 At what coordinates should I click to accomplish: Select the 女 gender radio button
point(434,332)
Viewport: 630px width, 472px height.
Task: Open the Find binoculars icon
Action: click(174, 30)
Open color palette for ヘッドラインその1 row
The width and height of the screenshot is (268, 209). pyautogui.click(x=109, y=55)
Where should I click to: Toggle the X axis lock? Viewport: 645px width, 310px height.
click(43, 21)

────────────────────────────────────────

_CONSIGNE:_ Renvoyez toutes les lignes ci-dessus qui contiennent le mot « click », en tenant compte de la casse.

_RÉSULTAT COMPLET:_
 At what coordinates should I click to accomplish: Select the 女 gender radio button
Action: click(174, 30)
The width and height of the screenshot is (268, 209). pyautogui.click(x=109, y=55)
Where should I click to: Toggle the X axis lock? Viewport: 645px width, 310px height.
click(43, 21)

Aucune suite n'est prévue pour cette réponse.